¿Mamás dulces o regañonas?

Querida Lupita:

He sido muy dura con mi hijo. Quiero lo mejor para él pero me ha dicho que soy grosera y regañona. Yo no quiero ser así y debo aceptar que lo que él me reclama es verdad. Pero entonces… ¿Cómo voy a educarlo?, ¿Cómo le debo poner límites, sin ser así?. Tengo miedo de echarlo a perder y creo que eso estoy haciendo. ¡Ayúdame por favor!.

Ma. Fernanda G.

Hermana mía, Mary Fer:

Compartiré contigo un fragmento de mi libro: Madres felices, hijos exitosos. Te invito a leerlo completo y a que recuerdes que a los hijos se les saca adelante con amor y responsabilidad, con oración y  virtudes, con ejemplo y convicciones profundas.

Recordemos que ellos están aprendiendo a vivir, nunca regañemos a nuestros hijos cuando fallan por primera vez; esta es la oportunidad para enseñar con claridad lo que esperamos de ellos. Si faltó a cumplir sus tareas por primera vez, o si reprobó aquella materia que no estudió suficiente, si llega tarde o bebe alcohol de forma irresponsable… Será la ocasión perfecta para hablar y definir lo que esperamos de él y las consecuencias que se darán después del cumplimiento o incumplimiento de los compromisos acordados.

Desde luego, hay temas que no tenemos por qué esperar para orientar respecto a ellos. Podemos tratarlos en momentos oportunos: El consumo de alcohol o drogas, el uso de palabras altisonantes, las actitudes frente a los dispositivos electrónicos (juegos, videos, celulares, pantallas), las conductas apropiadas en la amistad y el noviazgo, los cambios en su cuerpo durante la adolescencia, etc.
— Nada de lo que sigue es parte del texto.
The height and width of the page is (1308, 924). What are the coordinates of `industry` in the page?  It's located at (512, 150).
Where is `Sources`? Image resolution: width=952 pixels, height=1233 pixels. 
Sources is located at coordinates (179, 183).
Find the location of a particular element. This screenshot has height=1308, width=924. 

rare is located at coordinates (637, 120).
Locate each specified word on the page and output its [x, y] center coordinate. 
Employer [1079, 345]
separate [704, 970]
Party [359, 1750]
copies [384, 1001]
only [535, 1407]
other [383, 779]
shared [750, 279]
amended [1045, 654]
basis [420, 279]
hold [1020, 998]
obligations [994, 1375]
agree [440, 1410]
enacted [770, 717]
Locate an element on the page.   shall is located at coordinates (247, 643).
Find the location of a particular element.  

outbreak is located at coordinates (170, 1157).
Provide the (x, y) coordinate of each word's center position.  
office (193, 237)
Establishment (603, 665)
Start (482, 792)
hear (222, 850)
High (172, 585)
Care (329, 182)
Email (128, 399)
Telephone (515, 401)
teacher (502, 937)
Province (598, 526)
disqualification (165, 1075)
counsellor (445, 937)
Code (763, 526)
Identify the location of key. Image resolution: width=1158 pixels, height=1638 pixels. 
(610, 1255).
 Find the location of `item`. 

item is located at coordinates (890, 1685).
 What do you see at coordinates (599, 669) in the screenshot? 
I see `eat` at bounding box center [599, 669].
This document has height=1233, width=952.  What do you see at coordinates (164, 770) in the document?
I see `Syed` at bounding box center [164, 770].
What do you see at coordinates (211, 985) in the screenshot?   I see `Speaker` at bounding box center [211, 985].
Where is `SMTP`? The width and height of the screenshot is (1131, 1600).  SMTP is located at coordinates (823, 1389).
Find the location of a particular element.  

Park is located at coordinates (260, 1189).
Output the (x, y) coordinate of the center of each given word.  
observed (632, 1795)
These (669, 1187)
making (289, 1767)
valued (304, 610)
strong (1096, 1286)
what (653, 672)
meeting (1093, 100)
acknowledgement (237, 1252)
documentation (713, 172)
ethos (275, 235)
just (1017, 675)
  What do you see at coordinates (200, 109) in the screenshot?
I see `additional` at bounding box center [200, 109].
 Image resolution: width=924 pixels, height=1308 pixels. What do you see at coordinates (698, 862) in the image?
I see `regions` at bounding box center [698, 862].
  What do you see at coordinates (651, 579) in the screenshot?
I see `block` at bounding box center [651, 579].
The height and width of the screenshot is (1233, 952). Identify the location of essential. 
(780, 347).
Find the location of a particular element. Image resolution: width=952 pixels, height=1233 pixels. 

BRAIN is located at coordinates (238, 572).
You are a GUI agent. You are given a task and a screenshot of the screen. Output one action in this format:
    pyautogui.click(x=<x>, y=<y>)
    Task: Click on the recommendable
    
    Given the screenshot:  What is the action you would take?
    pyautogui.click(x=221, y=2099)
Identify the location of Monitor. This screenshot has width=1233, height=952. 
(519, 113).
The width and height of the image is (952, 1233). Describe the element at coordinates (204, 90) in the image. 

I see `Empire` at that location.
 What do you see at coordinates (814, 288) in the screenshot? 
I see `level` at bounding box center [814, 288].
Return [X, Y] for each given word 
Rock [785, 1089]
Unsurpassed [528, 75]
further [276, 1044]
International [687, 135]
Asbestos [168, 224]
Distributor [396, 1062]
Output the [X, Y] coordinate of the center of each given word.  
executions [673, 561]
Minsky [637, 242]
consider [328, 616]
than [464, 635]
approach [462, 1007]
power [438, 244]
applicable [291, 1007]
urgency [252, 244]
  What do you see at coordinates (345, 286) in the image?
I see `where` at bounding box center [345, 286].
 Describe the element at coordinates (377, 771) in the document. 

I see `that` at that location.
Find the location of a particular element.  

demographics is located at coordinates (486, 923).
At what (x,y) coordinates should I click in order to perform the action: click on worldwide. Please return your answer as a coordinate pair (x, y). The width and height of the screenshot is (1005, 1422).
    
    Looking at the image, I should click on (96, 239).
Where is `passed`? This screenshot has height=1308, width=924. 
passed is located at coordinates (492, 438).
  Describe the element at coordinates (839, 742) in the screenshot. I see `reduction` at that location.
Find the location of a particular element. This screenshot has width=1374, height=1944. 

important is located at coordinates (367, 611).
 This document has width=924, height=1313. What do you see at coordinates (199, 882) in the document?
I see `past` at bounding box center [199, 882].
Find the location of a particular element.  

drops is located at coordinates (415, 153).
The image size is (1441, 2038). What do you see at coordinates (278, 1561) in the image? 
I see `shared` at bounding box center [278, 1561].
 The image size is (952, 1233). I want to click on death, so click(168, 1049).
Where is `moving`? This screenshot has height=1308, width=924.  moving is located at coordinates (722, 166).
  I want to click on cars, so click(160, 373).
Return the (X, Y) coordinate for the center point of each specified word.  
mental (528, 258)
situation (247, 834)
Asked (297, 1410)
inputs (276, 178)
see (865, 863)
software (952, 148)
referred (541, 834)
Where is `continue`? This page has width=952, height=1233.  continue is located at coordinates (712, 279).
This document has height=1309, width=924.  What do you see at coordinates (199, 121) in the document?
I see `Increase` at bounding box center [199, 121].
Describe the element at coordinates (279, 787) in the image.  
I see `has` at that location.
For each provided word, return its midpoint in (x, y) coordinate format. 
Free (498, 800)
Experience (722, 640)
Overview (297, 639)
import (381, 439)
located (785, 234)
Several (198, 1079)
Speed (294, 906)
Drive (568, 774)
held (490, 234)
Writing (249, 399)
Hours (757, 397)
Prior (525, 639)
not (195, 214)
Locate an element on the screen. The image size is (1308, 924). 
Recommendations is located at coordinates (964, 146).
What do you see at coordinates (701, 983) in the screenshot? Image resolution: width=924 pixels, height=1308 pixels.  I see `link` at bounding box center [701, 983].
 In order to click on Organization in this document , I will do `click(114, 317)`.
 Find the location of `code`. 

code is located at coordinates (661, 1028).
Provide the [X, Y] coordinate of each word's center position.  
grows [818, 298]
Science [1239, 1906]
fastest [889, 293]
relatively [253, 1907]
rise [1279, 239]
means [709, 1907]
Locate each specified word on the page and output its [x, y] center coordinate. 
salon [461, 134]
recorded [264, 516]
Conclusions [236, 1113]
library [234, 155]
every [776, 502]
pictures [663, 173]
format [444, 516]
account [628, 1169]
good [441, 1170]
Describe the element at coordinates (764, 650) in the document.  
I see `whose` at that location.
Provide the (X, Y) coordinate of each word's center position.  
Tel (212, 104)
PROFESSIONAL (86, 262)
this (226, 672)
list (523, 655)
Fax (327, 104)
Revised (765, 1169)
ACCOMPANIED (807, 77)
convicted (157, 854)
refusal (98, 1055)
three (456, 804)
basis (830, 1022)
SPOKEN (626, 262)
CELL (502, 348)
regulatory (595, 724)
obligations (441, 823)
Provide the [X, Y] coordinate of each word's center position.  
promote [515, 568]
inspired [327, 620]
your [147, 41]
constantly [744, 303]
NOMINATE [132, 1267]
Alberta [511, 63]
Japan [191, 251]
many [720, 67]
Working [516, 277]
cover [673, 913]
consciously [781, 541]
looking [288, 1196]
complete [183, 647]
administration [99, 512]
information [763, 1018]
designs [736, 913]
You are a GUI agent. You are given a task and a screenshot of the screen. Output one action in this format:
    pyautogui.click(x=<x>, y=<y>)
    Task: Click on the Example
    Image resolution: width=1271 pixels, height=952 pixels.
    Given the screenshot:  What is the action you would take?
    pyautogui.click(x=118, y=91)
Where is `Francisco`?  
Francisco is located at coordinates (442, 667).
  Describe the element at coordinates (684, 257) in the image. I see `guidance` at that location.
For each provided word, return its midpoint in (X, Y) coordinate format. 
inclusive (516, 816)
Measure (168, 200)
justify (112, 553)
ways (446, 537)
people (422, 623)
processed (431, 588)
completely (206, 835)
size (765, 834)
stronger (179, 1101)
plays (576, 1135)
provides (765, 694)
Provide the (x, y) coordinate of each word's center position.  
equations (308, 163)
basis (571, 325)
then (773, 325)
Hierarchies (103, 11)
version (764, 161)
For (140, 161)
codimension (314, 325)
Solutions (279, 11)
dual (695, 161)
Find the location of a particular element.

Y para que no nos vean “regañonas”, cuidemos nuestro lenguaje y nuestro modo. Es mejor ser siempre mansos y se cumplirán nuestros anhelos. Santidad es reaccionar con humilde mansedumbre (Gaudete et exsultate, 71-74).

Recordemos que el secreto para influir en nuestros hijos es hacerlos sentir amados. Valorarlos mucho y que sepan que nuestra vida gira en torno a ellos. Trabajamos y vivimos para ellos, para que sean felices haciendo felices a otros. Hemos nacido para amar y nuestro primer centro de amor en este mundo son nuestros hijos. ¡Ellos deben saberlo!